ABOUT THIS EXERCISE: From the line with "Instruction: Tap the" to the last line of the data below, repeat every line exactly and add nothing.

RAW DATA:
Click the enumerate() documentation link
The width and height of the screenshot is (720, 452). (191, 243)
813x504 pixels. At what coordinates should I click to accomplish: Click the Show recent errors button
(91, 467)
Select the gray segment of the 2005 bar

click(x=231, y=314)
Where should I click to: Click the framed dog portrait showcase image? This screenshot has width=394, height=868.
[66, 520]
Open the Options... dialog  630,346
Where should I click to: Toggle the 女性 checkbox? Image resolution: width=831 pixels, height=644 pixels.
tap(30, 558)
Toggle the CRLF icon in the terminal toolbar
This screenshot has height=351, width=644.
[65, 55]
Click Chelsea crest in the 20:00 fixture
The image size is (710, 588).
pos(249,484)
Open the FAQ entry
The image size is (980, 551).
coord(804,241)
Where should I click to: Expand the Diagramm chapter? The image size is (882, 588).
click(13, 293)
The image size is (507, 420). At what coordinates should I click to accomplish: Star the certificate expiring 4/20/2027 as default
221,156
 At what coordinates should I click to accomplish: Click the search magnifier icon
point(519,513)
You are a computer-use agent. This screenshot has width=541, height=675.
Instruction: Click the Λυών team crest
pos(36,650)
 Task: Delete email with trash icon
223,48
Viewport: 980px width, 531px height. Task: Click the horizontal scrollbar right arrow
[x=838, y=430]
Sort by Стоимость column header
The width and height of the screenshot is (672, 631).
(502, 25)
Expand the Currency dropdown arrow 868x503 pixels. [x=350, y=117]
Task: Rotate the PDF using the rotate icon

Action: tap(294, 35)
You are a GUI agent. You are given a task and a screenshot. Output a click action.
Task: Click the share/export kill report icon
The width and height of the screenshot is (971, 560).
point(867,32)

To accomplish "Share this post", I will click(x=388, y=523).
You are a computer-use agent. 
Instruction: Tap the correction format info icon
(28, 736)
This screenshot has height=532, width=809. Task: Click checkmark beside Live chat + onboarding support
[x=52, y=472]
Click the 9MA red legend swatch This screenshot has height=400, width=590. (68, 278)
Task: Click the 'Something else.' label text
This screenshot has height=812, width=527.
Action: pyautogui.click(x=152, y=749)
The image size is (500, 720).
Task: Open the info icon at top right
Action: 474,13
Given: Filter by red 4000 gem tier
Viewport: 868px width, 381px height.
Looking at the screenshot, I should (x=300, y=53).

RESPONSE:
Instruction: Tap the correction format info icon
(28, 736)
This screenshot has height=532, width=809. Task: Click checkmark beside Live chat + onboarding support
[x=52, y=472]
Click the 9MA red legend swatch This screenshot has height=400, width=590. (68, 278)
Task: Click the 'Something else.' label text
This screenshot has height=812, width=527.
Action: pyautogui.click(x=152, y=749)
The image size is (500, 720).
Task: Open the info icon at top right
Action: 474,13
Given: Filter by red 4000 gem tier
Viewport: 868px width, 381px height.
Looking at the screenshot, I should (x=300, y=53).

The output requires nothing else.